Please use this identifier to cite or link to this item: https://scholarbank.nus.edu.sg/handle/10635/14625
Title: The notion of verification in early Buddhism
Authors: SOORAKKULAME PEMARATHANA
Keywords: Early Buddhism, Notion of Verification, Empiricism, Religious experience, Embeddedness of experience, Deconstruction
Issue Date: 28-Mar-2005
Citation: SOORAKKULAME PEMARATHANA (2005-03-28). The notion of verification in early Buddhism. ScholarBank@NUS Repository.
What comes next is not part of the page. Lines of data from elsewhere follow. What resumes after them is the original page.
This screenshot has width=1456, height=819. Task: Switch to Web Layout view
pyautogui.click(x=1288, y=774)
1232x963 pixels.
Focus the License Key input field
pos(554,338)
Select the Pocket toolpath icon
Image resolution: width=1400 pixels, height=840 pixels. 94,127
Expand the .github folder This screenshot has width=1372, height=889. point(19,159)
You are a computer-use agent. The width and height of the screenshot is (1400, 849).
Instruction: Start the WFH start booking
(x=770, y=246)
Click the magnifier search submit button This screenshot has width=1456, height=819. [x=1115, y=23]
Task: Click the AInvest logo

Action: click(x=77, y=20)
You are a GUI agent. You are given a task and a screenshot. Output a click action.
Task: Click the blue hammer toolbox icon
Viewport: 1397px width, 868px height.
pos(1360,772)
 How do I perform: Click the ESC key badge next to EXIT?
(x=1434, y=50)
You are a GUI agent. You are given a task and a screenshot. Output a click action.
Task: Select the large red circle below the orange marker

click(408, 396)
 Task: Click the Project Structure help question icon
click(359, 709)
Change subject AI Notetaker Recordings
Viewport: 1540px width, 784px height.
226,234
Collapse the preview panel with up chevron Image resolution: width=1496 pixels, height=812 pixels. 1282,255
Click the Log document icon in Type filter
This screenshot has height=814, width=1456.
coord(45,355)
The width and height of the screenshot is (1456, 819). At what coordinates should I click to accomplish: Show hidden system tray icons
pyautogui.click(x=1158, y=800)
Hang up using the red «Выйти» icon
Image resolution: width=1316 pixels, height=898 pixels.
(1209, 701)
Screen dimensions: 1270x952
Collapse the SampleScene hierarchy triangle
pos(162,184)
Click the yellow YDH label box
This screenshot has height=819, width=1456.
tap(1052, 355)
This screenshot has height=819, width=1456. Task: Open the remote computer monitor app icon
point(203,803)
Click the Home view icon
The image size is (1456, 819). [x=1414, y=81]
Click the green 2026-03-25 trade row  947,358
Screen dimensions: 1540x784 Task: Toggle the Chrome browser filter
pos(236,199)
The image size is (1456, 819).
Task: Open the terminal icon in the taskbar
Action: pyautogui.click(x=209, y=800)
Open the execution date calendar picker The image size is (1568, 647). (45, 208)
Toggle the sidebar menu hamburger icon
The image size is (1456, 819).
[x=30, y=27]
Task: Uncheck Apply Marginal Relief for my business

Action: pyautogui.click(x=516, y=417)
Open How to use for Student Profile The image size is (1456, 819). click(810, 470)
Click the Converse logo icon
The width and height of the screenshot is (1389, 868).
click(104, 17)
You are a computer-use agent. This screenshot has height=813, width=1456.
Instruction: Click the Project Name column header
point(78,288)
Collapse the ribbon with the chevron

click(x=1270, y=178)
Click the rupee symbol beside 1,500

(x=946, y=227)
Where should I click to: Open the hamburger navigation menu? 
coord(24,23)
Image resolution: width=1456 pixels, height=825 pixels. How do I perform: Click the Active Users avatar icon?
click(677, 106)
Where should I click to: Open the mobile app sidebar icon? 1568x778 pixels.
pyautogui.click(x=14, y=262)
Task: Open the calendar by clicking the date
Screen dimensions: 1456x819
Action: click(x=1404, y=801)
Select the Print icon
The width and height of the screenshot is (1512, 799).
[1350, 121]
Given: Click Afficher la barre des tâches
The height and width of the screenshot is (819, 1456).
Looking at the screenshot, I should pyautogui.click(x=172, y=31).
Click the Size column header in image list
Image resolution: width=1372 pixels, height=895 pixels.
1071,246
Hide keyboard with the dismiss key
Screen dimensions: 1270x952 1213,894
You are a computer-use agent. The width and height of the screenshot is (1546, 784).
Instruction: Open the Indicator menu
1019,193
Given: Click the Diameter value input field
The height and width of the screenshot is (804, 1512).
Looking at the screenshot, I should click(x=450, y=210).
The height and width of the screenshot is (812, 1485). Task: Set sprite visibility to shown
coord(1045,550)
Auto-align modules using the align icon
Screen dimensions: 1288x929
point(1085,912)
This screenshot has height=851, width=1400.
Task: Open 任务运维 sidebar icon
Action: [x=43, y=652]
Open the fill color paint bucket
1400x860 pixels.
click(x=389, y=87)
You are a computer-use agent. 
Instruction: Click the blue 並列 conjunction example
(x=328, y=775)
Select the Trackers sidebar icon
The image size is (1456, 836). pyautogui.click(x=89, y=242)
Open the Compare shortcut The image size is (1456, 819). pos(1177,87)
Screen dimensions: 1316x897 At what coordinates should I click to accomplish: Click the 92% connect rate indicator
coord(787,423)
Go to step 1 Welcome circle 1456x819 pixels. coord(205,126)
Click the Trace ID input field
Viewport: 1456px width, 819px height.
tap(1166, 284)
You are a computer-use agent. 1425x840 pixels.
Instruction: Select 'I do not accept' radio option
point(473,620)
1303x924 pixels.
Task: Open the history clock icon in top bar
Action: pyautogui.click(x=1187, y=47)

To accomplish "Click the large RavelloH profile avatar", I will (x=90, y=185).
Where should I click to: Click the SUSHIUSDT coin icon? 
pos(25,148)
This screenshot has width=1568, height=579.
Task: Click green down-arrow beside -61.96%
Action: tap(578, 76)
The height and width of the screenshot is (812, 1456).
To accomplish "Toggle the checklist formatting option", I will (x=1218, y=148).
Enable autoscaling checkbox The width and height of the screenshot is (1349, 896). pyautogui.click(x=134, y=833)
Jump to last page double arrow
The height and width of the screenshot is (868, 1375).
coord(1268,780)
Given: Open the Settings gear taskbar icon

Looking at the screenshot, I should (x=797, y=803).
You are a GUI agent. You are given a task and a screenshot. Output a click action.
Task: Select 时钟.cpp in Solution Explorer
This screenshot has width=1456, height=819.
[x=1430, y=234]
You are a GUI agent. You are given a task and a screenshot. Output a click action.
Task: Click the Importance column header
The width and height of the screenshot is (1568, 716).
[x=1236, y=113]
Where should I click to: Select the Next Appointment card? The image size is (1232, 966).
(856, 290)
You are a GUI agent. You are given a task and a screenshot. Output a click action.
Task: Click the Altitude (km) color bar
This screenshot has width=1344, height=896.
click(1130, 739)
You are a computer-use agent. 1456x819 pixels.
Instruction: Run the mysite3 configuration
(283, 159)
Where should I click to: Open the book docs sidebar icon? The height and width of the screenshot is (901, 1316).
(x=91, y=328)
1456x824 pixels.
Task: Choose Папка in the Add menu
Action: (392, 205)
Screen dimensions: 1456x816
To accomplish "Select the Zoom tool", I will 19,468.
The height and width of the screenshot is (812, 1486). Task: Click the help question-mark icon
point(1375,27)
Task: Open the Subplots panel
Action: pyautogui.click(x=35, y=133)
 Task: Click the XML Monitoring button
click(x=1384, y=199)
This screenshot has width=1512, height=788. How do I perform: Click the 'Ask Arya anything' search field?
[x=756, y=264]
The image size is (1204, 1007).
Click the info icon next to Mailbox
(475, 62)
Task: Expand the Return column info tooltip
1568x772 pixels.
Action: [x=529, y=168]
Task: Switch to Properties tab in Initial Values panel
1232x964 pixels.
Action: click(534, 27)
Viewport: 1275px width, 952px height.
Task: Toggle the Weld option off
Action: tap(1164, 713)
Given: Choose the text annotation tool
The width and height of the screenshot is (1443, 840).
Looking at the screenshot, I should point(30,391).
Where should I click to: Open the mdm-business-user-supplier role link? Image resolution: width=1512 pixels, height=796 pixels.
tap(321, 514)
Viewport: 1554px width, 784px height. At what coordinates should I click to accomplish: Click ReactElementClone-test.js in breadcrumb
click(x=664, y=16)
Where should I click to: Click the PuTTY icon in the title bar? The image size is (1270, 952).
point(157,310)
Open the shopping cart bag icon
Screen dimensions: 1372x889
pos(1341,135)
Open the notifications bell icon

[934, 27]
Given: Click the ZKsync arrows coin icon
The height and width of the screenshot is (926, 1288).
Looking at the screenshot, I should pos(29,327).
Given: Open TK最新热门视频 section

Abstract: Epistemological issues found in early Buddhism are rife with the possibilities of comparative studies. Among them the notion of verification has received the most scholarly attention. This study examines two interpretations of the early Buddhist notion of verification: those of K.N. Jayatilleke and Frank J. Hoffman. Jayatilleke interprets this notion as being akin to the Western empiricist tradition. Hoffman argues against Jayatilleke and identifies this notion in terms of religious experience in the analogous sense of the Western theistic religious conception. Both interpretations, in my judgment, fail to recognize a fundamental aspect of the early Buddhist notion of verification, that is, its deconstructive nature. This study argues that according to early Buddhism sensory experience is a construct embedded in various factors of human personality, and therefore verification of empirical reality is predominantly deconstructive in the sense that it requires a penetrative attitude on the part of the subject in phenomenologically dislodging the embedded layers of experience.